Reporting Success Stories Alongside Formal Benefits

Ever since I read "Made to Stick" by the Heath Brothers I’ve been a keen collector of success stories about my programme.

As the programme manager I have to report on the progress of my team. Risks, Issues, Budget, Milestones, Financial Benefits, Reach, etc, etc. Lots of numbers and facts. Terribly significant and rather dull.

So, to spice things up, I also report on success stories.

Here’s an example from a couple of months ago:

This month we enabled:

  • Danny Simons to beat PA by 3 minutes
  • Journalists in Beijing, Hong Kong and London working together to confirm the escape of Cheng Guancheng
  • 200 pieces of original journalism filed from across the UK on the Local Elections

These examples might not mean much outside my organisation but they mean an awful lot to the people who manage the journalists. They demonstrate, in a way that the numbers can’t, the benefit of the programme and the product we’re rolling out.

I encourage my entire team to keep on the look out for success stories. Places where our product has made an obvious difference. Where we facilitated collaboration, or enabled efficiencies, or just where somebody said the product was “Wow!”.

And the team oblige with 2 or 3 successes each month. When one gets flagged up I store the success away for latter reuse.

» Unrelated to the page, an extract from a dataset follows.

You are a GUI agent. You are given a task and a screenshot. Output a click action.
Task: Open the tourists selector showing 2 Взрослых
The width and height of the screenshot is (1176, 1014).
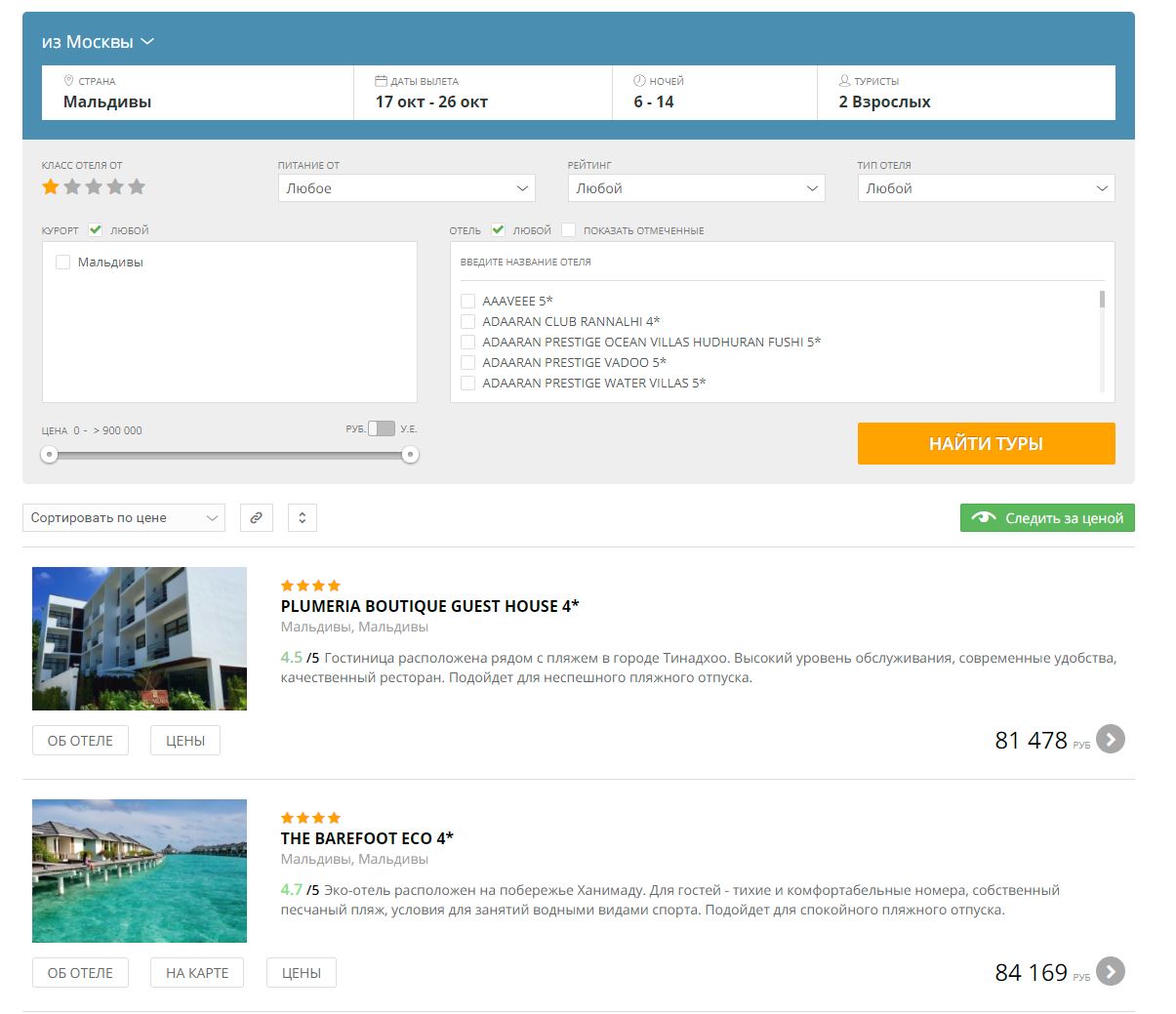pyautogui.click(x=965, y=93)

I admit that I was a bit hestitant about using the success stories at first but now they feature on the first page of my monthly programme board pack. The board wants me to demonstrate that the programme is delivering benefit and the success stories do just that.

The board merely nodded when we hit Milestone 2 and when we reached 7,000 internal users but when I mention that “Danny Simons beat PA by 3 minutes” the reaction was “Fantastic!”

References

Heath, C., & Heath, D. (2007). Made to Stick: Why Some Ideas Survive and Others Die. Random House.